DECISION N°
DOSSIER N° : N° RG 25/00140 - N° Portalis DBVQ-V-B7J-FWTR-16
[J] [H]
c/
MADAME LA PROCUREURE GENERALE PRES LA COUR D'APPEL DE REIMS
L'AGENT JUDICIAIRE DE L'ETAT REPRESENTANT L'ETAT FRANCAIS
Expédition certifiée conforme revêtue de la formule exécutoire
délivrée le
à
Me Pascal AMMOURA
DECISION PREVUE PAR L'ARTICLE 149-1
DU CODE DE PROCEDURE PENALE
L'AN DEUX MIL VINGT SIX,
Et le 9 juillet,
Nous, Christophe REGNARD, premier président de la cour d'appel de REIMS, en présence de Madame Dominique LAURENS, procureure générale près la cour d'appel de REIMS, assisté de Monsieur Nicolas MUFFAT-GENDET, greffier, qui a signé la minute avec le premier président
A la requête de :
Monsieur [J] [H]
né le [Date naissance 1] 1989 à [Localité 1]
de nationalité Française
Domicile élu chez son avocat Me Pascal AMMOURA
[Adresse 1]
[Localité 2]
représenté par Maître Pascal AMMOURA avocat au barreau de REIMS
DEMANDEUR
et
Monsieur L'AGENT JUDICIAIRE DE L'ETAT REPRESENTANT L'ETAT FRANCAIS
[Adresse 2]
[Adresse 3]
[Localité 3]
représenté par Me Stéphanie PONTON, avocat au barreau de REIMS
MADAME LA PROCUREURE GENERALE PRES LA COUR D'APPEL DE REIMS
[Adresse 4]
[Localité 2]
comparante
DÉFENDEURS
A l'audience publique du 07 mai 2026, où l'affaire a été mise en délibéré au 09 juillet 2026, statuant sur requête de [J] [H], représenté par Me [W] [T] a été entendu en ses demandes,
Me Stéphanie PONTON avocat de l'Agent judiciaire de l'état a été entendue en sa plaidoirie,
Madame la procureure générale a été entendue en ses observations ;
Me Pascal AMMOURA a eu la parole en dernier
MOYENS ET PRETENTIONS DES PARTIES
Par requête déposée le 19 novembre 2025, M. [J] [H] a sollicité l'indemnisation de préjudices résultant d'une détention provisoire.

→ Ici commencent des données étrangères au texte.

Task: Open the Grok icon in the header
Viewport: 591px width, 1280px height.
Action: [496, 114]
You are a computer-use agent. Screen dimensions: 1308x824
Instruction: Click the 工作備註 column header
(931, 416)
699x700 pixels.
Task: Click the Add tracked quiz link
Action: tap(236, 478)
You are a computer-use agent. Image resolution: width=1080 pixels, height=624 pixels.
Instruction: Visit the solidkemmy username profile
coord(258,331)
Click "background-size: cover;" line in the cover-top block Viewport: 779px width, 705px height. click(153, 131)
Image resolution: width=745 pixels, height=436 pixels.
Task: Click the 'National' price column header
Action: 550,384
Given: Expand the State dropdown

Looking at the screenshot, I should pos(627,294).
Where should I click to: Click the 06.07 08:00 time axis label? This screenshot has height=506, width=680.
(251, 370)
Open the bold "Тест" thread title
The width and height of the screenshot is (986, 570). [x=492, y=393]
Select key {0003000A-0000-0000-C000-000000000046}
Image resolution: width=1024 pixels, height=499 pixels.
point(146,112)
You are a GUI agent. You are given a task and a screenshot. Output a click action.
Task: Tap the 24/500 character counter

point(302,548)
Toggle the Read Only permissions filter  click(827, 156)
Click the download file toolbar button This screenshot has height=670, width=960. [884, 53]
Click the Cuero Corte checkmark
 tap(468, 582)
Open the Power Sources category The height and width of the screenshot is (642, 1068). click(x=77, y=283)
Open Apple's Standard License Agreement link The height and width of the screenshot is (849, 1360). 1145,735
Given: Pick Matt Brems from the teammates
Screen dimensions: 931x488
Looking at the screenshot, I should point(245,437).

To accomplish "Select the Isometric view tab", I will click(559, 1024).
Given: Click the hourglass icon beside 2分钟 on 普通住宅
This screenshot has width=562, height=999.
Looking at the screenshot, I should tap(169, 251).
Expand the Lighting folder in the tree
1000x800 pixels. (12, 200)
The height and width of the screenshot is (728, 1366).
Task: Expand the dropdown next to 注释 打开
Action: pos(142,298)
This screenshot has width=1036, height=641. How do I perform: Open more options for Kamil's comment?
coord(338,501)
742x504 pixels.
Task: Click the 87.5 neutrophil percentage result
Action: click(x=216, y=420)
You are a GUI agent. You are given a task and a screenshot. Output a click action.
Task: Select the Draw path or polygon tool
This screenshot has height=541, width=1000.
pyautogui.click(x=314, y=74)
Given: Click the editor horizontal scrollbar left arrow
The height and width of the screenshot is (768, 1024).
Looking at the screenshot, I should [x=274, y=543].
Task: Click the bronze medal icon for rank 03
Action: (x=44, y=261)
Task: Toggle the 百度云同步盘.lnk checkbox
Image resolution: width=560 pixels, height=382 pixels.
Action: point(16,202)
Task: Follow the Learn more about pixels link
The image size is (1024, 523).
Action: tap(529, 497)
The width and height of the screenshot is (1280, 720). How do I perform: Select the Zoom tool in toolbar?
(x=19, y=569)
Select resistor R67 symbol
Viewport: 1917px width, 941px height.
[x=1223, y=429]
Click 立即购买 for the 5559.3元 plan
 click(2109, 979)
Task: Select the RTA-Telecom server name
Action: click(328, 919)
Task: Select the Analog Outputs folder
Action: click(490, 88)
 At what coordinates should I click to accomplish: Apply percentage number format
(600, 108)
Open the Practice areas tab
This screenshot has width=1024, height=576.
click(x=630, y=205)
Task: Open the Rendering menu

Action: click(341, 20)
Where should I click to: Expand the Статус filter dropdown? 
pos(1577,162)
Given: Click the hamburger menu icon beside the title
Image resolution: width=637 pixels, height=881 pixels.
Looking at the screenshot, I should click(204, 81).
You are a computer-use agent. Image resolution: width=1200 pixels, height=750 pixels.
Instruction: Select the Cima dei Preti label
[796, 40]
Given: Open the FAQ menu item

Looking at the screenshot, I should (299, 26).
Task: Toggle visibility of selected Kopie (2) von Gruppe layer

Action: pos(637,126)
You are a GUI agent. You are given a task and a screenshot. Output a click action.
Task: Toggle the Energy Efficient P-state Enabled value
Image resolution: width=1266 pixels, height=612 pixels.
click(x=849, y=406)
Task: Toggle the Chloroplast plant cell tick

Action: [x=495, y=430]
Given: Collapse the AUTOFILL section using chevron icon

Il expose qu'il a été mis en cause pour des faits d'atteinte sexuelle sur mineur de 15 ans et de corruption de mineure. Placé en garde à vue, il a été présenté au juge des libertés et de la détention le 17 octobre 2024 et placé en détention dans l'attente de sa comparution devant le tribunal correctionnel de REIMS fixée au 25 novembre 2024.
Il indique avoir déposé une demande de mise en liberté et avoir été placé sous contrôle judiciaire par décision du 25 octobre 2024.
Il précise qu'à l'audience au fond le 20 mai 2025, il a bénéficié d'une relaxe pour l'ensemble des faits reprochés.
Il estime que la durée de la détention provisoire indemnisable est de 13 jours.
Il indique avoir subi un préjudice moral, estimé à 3 900 euros, résultant :
- Du choc carcéral lié à une première incarcération ;
- Du fait d'avoir été privé de contact avec son fils [Y], placé par décision du juge des enfants le 15 octobre 2024 et dont le placement s'est poursuivi jusqu'au 30 juin 2025 ;
- De ses conditions d'incarcération à la maison d'arrêt ancienne et vétuste de [Localité 4], dont le taux de suroccupation est préoccupant.
Il ajoute qu'il a également subi un préjudice matériel, qu'il estime à 618,02 euros résultant de son impossibilité d'exercer ses fonctions dans l'entreprise de nettoyage automobile et d'achat/vente de véhicule d'occasion qu'il a créé en exercice individuel en février 2023. Il estime avoir eu une perte économique qu'il calcule en fonction du SMIC mensuel.
Il demande en outre une somme de 3 000 euros sur le fondement de l'article 700 du code de procédure civile.
L'agent judiciaire de l'Etat, souligne à titre principal l'irrecevabilité de la requête faute de production d'un certificat de non appel.
A titre subsidiaire, il se dit favorable à l'indemnisation sollicitée au titre du préjudice moral à hauteur de 3900 euros. Il demande en revanche le débouté de M. [H] en ce qui concerne le préjudice matériel, faute de production de pièces justificatives.
Il demande en outre de réduire le montant alloué sur le fondement de l'article 700 du code de procédure civile.